The common difference $d = a_2 - a_1 = 8 - 3 = 5$.
Let the $n^{th}$ term of this $AP$ be $78$.
The formula for the $n^{th}$ term is $a_n = a + (n - 1)d$.
Substituting the values,we get $78 = 3 + (n - 1)5$.

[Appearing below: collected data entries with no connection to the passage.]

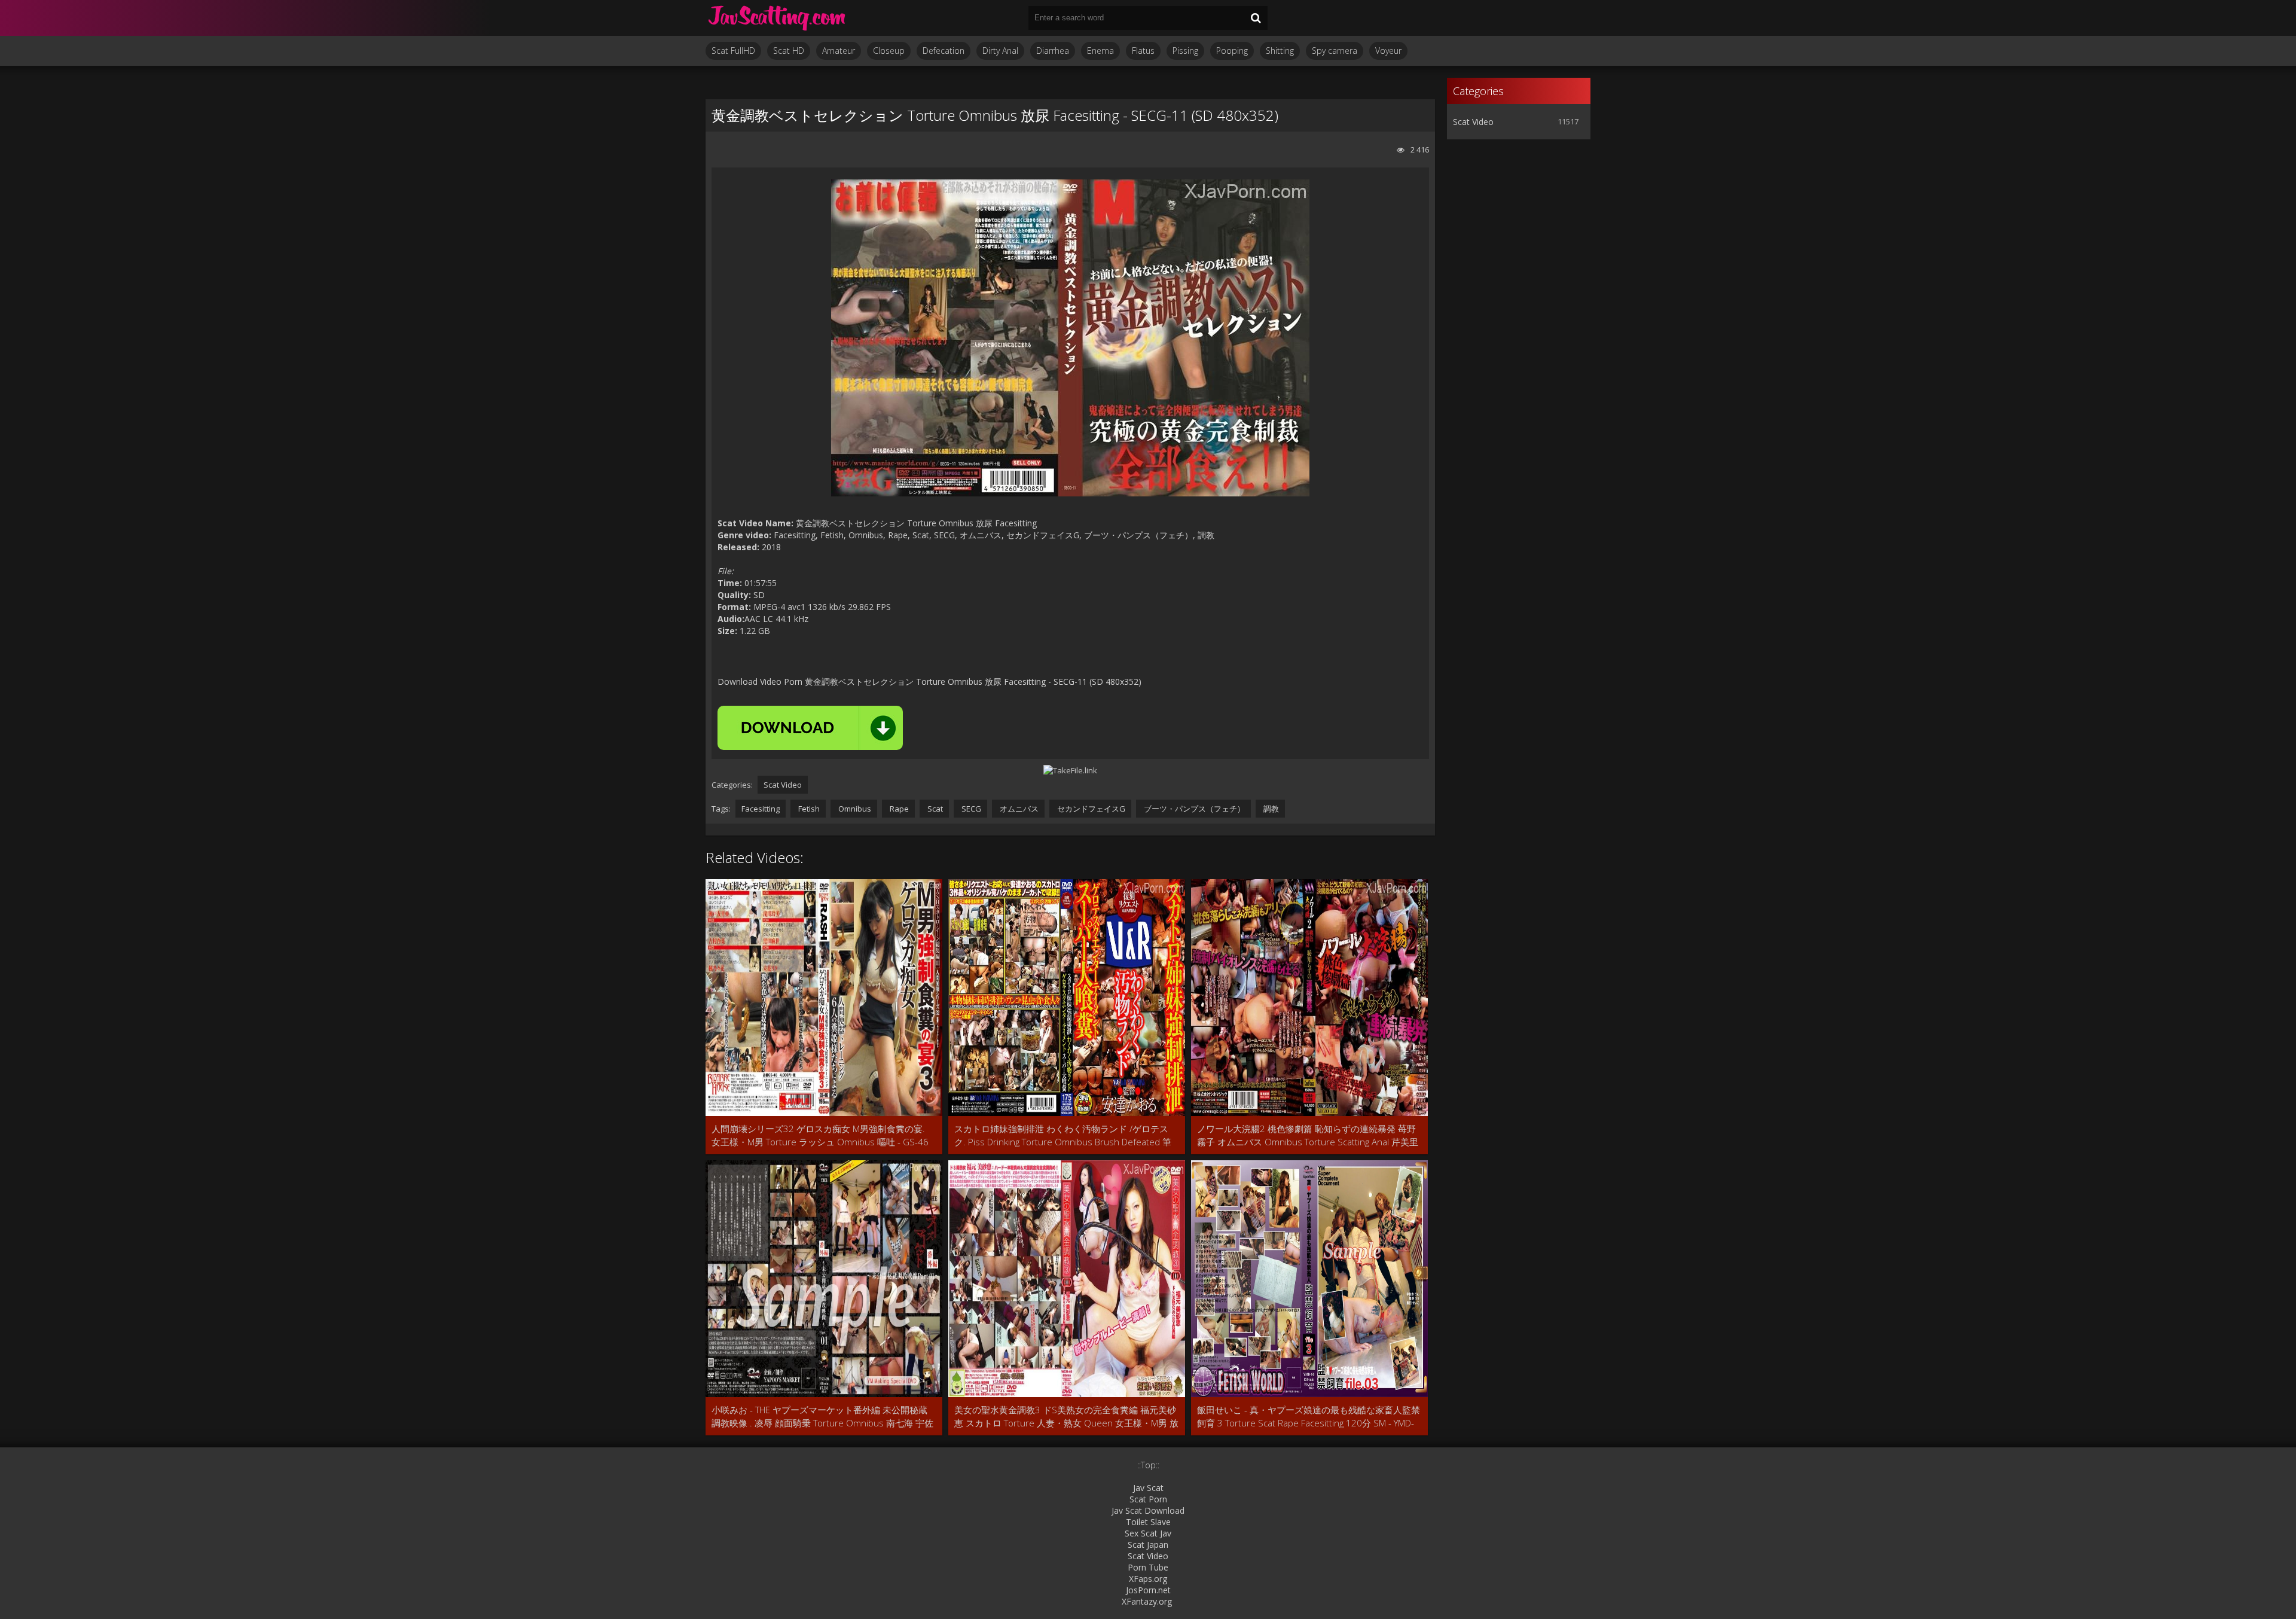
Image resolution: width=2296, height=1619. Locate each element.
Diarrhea (1052, 50)
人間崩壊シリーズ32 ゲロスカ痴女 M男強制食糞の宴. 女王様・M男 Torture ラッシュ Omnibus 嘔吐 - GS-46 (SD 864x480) (820, 1135)
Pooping (1232, 50)
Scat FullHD (733, 50)
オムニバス (1018, 808)
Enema (1100, 50)
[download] (810, 728)
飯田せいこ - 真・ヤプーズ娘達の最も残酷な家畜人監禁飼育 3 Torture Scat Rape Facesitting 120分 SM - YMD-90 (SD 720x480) (1308, 1416)
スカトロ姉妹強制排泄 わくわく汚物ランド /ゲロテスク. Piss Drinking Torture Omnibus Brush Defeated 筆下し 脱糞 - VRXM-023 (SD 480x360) (1062, 1135)
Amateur (838, 50)
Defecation (943, 50)
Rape (898, 808)
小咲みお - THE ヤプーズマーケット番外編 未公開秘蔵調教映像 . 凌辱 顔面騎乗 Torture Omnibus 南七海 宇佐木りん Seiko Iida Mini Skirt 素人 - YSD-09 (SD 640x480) (822, 1416)
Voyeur (1388, 50)
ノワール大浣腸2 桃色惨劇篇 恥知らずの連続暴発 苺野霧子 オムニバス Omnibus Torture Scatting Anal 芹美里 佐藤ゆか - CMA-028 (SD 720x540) (1307, 1135)
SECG (970, 808)
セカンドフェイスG (1090, 808)
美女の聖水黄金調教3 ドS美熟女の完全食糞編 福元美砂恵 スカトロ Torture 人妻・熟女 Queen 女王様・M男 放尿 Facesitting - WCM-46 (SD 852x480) (1066, 1416)
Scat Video (783, 784)
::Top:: (1148, 1465)
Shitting (1280, 50)
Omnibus (853, 808)
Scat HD (788, 50)
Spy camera (1334, 50)
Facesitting (760, 808)
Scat (934, 808)
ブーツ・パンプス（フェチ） (1193, 808)
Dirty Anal (1000, 50)
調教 (1270, 808)
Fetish (808, 808)
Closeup (889, 50)
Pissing (1185, 50)
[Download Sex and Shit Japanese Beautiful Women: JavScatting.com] (777, 18)
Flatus (1143, 50)
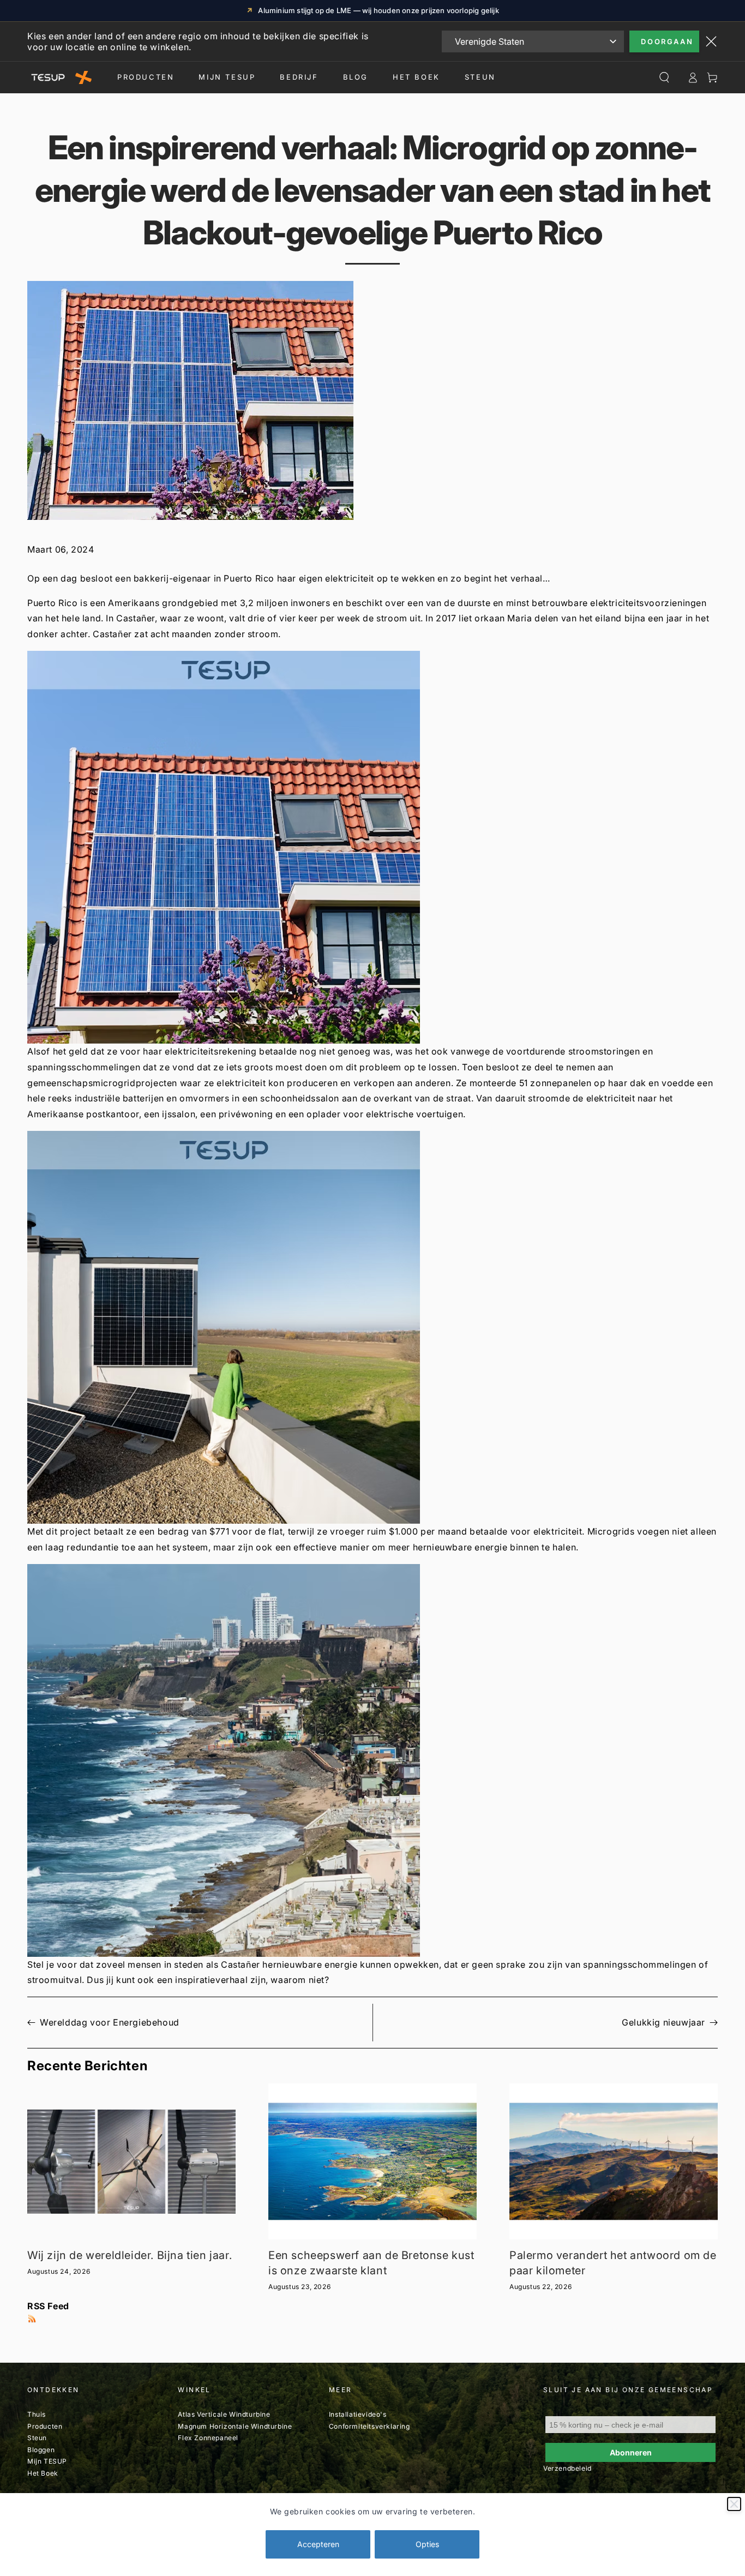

Subtracting $3$ from both sides,$75 = (n - 1)5$.
Dividing by $5$,we get $n - 1 = 15$.
Therefore,$n = 16$.
Hence,the $16^{th}$ term of this $AP$ is $78$.

(B) For the given $AP$: $7, 13, 19, \ldots, 205$.
Here,the first term $a = 7$.
The common difference $d = a_2 - a_1 = 13 - 7 = 6$.
Let the number of terms in the $AP$ be $n$.
The last term $a_n = 205$.
Using the formula for the $n^{th}$ term of an $AP$: $a_n = a + (n - 1)d$.
Substituting the values: $205 = 7 + (n - 1)6$.
Subtracting $7$ from both sides: $198 = (n - 1)6$.
Dividing by $6$: $33 = n - 1$.
Therefore,$n = 34$.
Thus,the number of terms in the given $AP$ is $34$.